握り合う手というモチーフは、古今東西、さまざまな文化において多様な象徴的意味を帯びてきました。一般的には、友情、愛情、連帯、信頼、誓約、和解、あるいは別れなど、人間関係における深い結びつきや感情の交流を表現します。特に、第一次世界大戦後の秩序への回帰が求められた時代背景を考慮すると、本作における握り合う手は、失われた人間性への信頼や、分断された人々が再び手を取り合うことへの希望、あるいは夫婦間の絆の象徴として解釈できるでしょう。

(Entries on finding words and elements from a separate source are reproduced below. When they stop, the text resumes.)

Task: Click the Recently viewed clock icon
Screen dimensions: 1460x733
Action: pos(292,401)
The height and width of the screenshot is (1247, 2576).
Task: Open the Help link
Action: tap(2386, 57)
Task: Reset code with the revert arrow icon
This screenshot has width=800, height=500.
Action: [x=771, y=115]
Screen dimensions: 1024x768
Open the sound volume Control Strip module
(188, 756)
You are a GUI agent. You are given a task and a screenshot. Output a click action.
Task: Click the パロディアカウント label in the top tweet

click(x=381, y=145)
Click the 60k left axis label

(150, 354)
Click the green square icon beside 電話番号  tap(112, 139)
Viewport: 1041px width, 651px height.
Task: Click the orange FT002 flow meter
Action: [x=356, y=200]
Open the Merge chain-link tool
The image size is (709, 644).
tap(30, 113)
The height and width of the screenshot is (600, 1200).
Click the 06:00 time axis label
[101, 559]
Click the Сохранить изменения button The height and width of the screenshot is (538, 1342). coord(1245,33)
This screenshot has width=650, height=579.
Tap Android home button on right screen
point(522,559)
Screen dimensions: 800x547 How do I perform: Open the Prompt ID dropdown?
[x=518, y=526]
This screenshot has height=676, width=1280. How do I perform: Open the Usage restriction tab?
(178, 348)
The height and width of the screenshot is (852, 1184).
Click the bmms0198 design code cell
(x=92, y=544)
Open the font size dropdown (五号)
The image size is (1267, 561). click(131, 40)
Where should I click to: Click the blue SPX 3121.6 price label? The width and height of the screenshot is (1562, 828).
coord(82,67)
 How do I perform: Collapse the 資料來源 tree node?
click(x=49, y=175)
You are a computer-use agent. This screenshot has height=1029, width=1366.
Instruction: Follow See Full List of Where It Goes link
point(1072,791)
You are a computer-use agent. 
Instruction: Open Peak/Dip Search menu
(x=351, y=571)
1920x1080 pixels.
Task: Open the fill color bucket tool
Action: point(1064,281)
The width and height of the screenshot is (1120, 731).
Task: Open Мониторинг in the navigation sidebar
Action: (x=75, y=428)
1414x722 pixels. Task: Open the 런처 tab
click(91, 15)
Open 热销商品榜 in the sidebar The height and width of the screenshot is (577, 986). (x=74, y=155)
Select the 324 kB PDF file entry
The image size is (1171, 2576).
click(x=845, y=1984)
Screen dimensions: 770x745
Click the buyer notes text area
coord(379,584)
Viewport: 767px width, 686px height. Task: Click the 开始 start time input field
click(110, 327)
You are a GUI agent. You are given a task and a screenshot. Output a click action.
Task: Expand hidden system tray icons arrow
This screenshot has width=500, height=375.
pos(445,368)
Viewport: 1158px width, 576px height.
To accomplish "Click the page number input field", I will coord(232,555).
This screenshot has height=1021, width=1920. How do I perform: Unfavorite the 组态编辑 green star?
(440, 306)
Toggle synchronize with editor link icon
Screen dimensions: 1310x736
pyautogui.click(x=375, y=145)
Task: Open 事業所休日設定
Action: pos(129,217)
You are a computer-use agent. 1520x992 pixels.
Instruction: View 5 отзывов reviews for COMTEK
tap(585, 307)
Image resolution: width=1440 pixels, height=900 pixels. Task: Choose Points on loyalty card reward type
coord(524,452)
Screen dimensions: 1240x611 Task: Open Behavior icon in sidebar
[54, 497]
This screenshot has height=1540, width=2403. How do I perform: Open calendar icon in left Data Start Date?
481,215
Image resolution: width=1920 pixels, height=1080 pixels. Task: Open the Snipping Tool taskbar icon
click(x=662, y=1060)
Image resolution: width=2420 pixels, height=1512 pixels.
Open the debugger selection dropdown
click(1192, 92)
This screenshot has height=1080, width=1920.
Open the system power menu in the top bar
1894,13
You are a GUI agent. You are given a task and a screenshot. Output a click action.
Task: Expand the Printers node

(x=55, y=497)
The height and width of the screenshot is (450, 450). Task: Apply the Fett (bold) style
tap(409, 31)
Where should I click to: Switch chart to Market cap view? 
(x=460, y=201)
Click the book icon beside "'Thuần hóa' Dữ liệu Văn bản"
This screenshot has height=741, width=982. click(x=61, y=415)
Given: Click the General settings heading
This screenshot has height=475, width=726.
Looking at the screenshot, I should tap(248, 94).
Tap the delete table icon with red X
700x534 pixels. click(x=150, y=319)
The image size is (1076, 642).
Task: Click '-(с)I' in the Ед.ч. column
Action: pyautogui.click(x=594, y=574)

また、特定の人物の手としてではなく、普遍的な「手」として描かれていることで、その意味は個別の関係性にとどまらず、人類全体が共有する根源的な感情や絆へと昇華されていると考えられます。ピカソがこの時期に新古典主義的な写実表現に回帰したことは、キュビスムが追求した知的な分析とは異なる、より人間的な感情や存在そのものへの探求があったことを示唆しています。

評価や影響

「握り合う手の習作」は、ピカソの作品群の中では習作の一つとして位置づけられるものの、彼の制作過程における重要な転換点を示す作品として美術史的に評価されています。第一次世界大戦後の「秩序への回帰」というヨーロッパ美術全体の潮流の中で、ピカソがいかにして独自の解釈で古典主義的な具象表現へと向かっていったかを示す貴重な資料です。この時期のピカソは、キュビスムで培った形態感覚を保ちつつも、ルネサンス美術や古代ギリシャ・ローマ彫刻が持つ力強い量感や均整の取れた美しさを再評価し、それらを自身の表現に取り入れようとしていました。本作は、その試みの一端であり、後の「母と子ども」といった作品に見られるような、安定した、モニュメンタルな人物像の萌芽(ほうが)を既に感じさせます。当時の批評家たちは、ピカソのこのような作風の変化に賛否両論を唱えましたが、現代においては、彼の尽きることのない探究心と、一つの様式に留まらない芸術家としての柔軟性を示すものとして高く評価されています。特に、普遍的なモチーフを通じて人間存在の本質を探ろうとする姿勢は、後世の多くの具象画家たちにも影響を与えたと推測されます。